Вот так. Всю жизнь я был готов.
Мне говорили:
— Ты готов?
Я отвечал:
— Всегда готов!
Молодец, говорили мне, вот тебе за это путёвочка; вот тебе за это повышение; вот тебе за это много–много того, чего нет у других. У тех, кто не готов.
Оказывается, за это можно было иметь всё. Или почти всё.
Бабушка, я тоже расстреливал людей.
Теперь я живу в пункте А. Иногда хожу в пункт Б. Или езжу в пункт В.
Но всегда возвращаюсь в свой пункт А.
К своим цветочкам в саду.
А где–то в стороне катится большой мир с его большими проблемами.
Пусть катится…
Что останется после меня? Цветы — весной. Кукушка — в горах. И листья клёна — осенью.
II
И МЫ БЫЛИ… И МЫ ЛЮБИЛИ…
Полина в своих снах
Было лето, и день клонился к вечеру. В двухместном купе скорого поезда ехали Полина и Руднев. Руднев был обыкновенной фарфоровой статуэткой и даже не подозревал об этом.
— О чём ты думаешь? — спросила Полина, коснувшись его руки.

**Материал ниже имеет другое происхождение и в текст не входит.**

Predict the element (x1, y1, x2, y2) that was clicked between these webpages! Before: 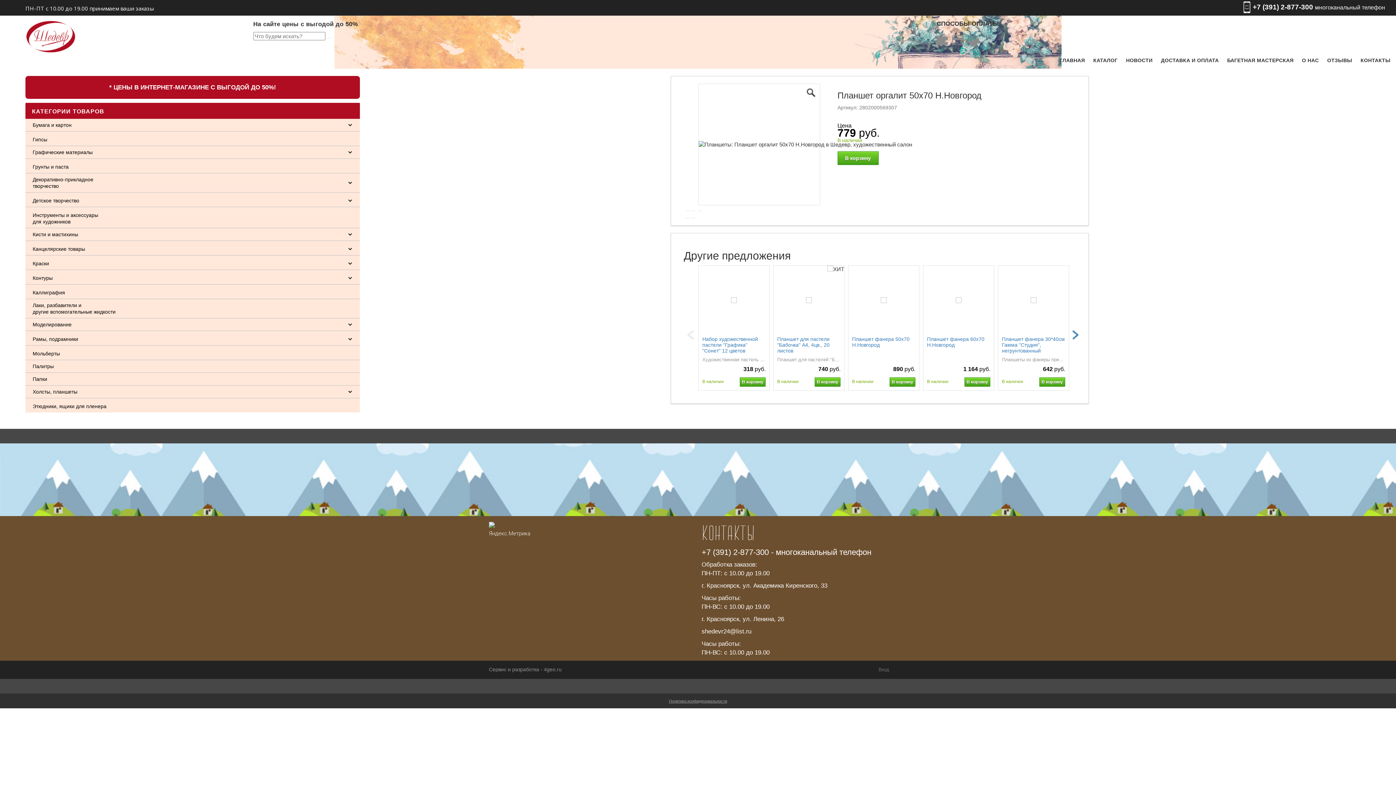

Руднев чуть заметно вздрогнул.
— О тебе, — ответил он. — Мне вдруг показалось, что мне хочется, чтобы ты умерла. А затем я подумал — просить ли за это прощения. И тут же понял — нет, действительно хочется… Я бы ходил на твою могилу, и душа бы рвалась, рвалась от полноты жизни, от того, что тебя нет и никогда уже не будет…
— Свинья, — сказала Полина.
— Сам знаю, — хмыкнул Руднев и принялся насвистывать что–то очень знакомое. «Я не выношу дождя» — вспомнила Полина название песенки.
Вагон тихонько покачивался. Быстро темнело. И время в темноте уже не тянулось одной сплошной лентой, а было нарезано узенькими полосками. И был мир, где Полина пошла налево; и мир, где она пошла направо; и даже мир, где она просто взмахнула руками и… полетела.
Но Полина выбирала мир, в котором у неё была дочка, Лизочка.
— Мама, — говорила девочка, — а я знаю, как называются люди, которые в три часа ночи выходят в окно и идут по воздуху.
— Ну и как?
— Лу–на–ти-ки! — радостно выкрикнула Лизочка по слогам.
В порыве чувств Полина подхватывала дочку на руки и крепко прижимала к себе.
— Я тебя люблю! Лучше тебя нет никого во всём свете!..
— Да, — тихо отвечала Лизочка. — Только ты.
Полина плыла по бескрайнему морю, наполненному счастьем. Рядом храпел фарфоровый Руднев.
— Руднев, — раздражалась она, — ты хоть понимаешь, что у тебя фарфоровое лицо? Когда–нибудь оно упадёт и разобьётся.
Лицо Руднева тут же падало и разбивалось.
За окном текла река, плыли баржи с песком. На берегу стояла церквушка, чуть дальше — ещё одна. Это был Смоленск, а может, Новгород.
Сыпал редкий снежок.
— Где ты живёшь? — спрашивала Полина у Руднева.
— В Москве. А ты?
— Я вообще не живу. Я утонула в бассейне. Народу было много, но никто не заметил, как я утонула.
Руднев узнал об этом только через год. Ему позвонила подруга Полины, Ада.
— Как?! Как утонула?! — кричал в трубку потрясённый Руднев.
— В бассейне, — меланхолично отвечала Ада. — Никто и не заметил.
«…А может, это чересчур романтично?» — думала Полина, сидя на открытой террасе маленького ресторанчика. День был солнечный. Невдалеке плескалось море. Звучала томная латиноамериканская песенка с несколько длинным названием: «Я разлюблю тебя только тогда, когда остановится моё сердце».
К столику подбежала рыжая такса.
— Ой! — взвизгнула Полина. — Она мне ноги облизывает.
— Китти, перестань! — послышался окрик хозяйки. И Полине: — Китти у меня лесбияночка.
— Пожалуй, я тоже заведу себе таксу–лесбиянку, — тут же решила Полина.
— Хочешь, я буду твоей таксой? — пошутил Руднев.
На десерт им подали нарезанный тонкими ломтиками плод манго с кокосовым мороженым. Уходить не хотелось. И они не уходили.